Introduction

Autoimmune diseases affect approximately 5% of the total world population. Herein, antibody-induced tissue inflammation leading to the recruitment of effector cells into peripheral tissues is a hallmark of multitude of autoimmune diseases. Understanding the mechanisms, driving effector cell recruitment upon antibody binding to its antigen, is therefore essential to delineate the pathogenesis of autoimmune diseases and key to develop new more specific and more effective therapeutic strategies for these diseases, whose treatment currently still largely relies on systemic immunosuppression, which is commonly linked to severe adverse drug effects.

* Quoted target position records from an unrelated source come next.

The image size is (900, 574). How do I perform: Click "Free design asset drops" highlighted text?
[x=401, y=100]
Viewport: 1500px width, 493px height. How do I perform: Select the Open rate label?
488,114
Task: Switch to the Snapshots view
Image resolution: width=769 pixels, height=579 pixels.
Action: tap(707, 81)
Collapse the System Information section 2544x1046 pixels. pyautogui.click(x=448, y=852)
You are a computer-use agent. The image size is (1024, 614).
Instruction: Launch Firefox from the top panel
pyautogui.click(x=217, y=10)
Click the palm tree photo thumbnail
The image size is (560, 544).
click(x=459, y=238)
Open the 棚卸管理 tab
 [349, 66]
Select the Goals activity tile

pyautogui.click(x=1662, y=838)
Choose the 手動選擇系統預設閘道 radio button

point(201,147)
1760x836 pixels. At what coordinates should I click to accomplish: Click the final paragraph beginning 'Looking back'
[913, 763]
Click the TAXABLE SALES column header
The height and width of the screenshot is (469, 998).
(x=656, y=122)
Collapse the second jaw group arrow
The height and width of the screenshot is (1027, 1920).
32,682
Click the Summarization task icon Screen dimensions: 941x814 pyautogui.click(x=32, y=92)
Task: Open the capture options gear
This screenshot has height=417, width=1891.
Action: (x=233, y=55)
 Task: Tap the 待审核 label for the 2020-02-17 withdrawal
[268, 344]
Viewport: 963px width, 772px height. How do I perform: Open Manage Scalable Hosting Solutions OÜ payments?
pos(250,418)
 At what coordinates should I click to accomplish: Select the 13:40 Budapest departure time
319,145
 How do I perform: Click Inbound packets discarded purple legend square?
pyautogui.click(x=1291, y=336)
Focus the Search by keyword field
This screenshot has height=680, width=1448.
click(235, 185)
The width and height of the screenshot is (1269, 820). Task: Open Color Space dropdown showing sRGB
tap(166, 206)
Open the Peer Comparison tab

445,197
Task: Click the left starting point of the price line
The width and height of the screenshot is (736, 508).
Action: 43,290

Pemphigoid diseases are a group of chronic, autoantibody-driven diseases of the skin and mucous membranes. Their autoantigens are, in contrast to many other autoimmune diseases, unequivocally defined, and the exposed location of inflammatory process leave the affected tissue directly accessible for observation and manipulation throughout the entire course of inflammation from its emergence to its resolution. This highlights pemphigoid diseases as excellent paradigm diseases to study the molecular mechanisms driving antibody-induced tissue inflammation. The Clinical Research Unit (CRU) 303 Pemphigoid Diseases – Molecular Pathways and their therapeutic potential is therefore dedicated to fully elucidate the mechanisms driving the effector phase of pemphigoid diseases, i.e., the events following the deposition of autoantibodies in the skin, finally leading to skin inflammation. Herein, the CRU 303 primarily conducts translational research aiming at quickly converting new scientific insights into clinical usage. In this framework, the CRU 303 is also dedicated to the training of Clinician Scientists, i.e., a training for physicians in bench research. Such trained people, equally capable of research and patient treatment, are urgently required in to further progress modern biomedicine.